UK Sanctions 18 Crypto Firms Tied to Russia’s $90B A7 War Network

The UK has issued “UK sanctions” against 18 crypto platforms, banks, and financial networks linked to the Kremlin-backed A7 payment system. The government alleges the network processed over $90B in 2025 to support Russia’s invasion of Ukraine. Under the UK Sanctions regime, businesses operating in the country must freeze assets and block transactions connected to the listed entities. A TRM Labs report names several targeted exchanges and services, including Huobi, Exmo Exchange, Bitpapa, and Rapira Group. Huobi reportedly sent more than $4.9B in on-chain transactions to UK-sanctioned entities and the A7 network since 2021, including $838M directed to A7 last year. The report says Russian illicit crypto activity did not stop after the March 2025 takedown of the exchange Garantex; instead, it migrated to successor platforms such as Rapira, Aifory Pro, Grinex.io, and ABCex.
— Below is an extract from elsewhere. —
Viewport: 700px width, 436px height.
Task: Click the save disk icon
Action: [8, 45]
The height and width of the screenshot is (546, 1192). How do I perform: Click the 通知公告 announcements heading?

Additional flow figures highlighted by TRM include: Rapira moving $543M (with $375.6M linked to Grinex.io); Aifory Pro moving $189M (with $175.2M attributed to ABCex); and ABCex recording $355M across restricted firms, sending $175.2M to Aifory Pro, $133.4M to Garantex, and $38.1M to Rapira. Exmo is described as having transacted over $19.5M with sanctioned actors. The measures also target individuals connected to A7, which is said to be backed by a Kyrgyz bank and a major global crypto exchange allegedly moving $1.5B into Kremlin-linked channels. Foreign Secretary Yvette Cooper said the UK sanctions aim to cut off the crypto-enabled financial flows sustaining Putin’s war. Separate TRM analysis claims illicit activity rose sharply in the prior year, with A7’s A7A5 token driving $72B in trades and A7 wallets adding $39B.
Neutral
This is primarily a regulatory enforcement story focused on sanctions evasion through specific crypto entities (exchanges/payment networks) tied to Russia’s A7 system. It is not a direct macro crypto shock (no immediate protocol change, no single large-cap token forced liquidation). For mainstream markets, the near-term effect is likely limited, because volumes and liquidity are generally diversified and the targeted counterparties are more relevant to compliance desks, OTC flows, and high-risk actors. However, the update can still be trader-relevant in a “risk and compliance” way: delistings, account restrictions, and banking/payment knock-ons often hit affected platforms first, which can create short-term volatility in the affected venues and in certain stablecoin/transfer rails used for those flows. Historically, major sanctions actions (e.g., prior actions against Russia-linked crypto services) have usually produced localized liquidity disruptions rather than broad coin-wide selloffs. Longer term, stronger enforcement (“freeze assets and block transactions”) tends to reduce the profitability of sanctions evasion and can shift activity into better-regulated on/off-ramps. That may support overall market integrity but may also push activity into new, less transparent successors—so the market impact is more about counterparty risk than price direction. Net: neutral for the overall crypto market, with compliance-driven risk repricing for specific firms and counterparties.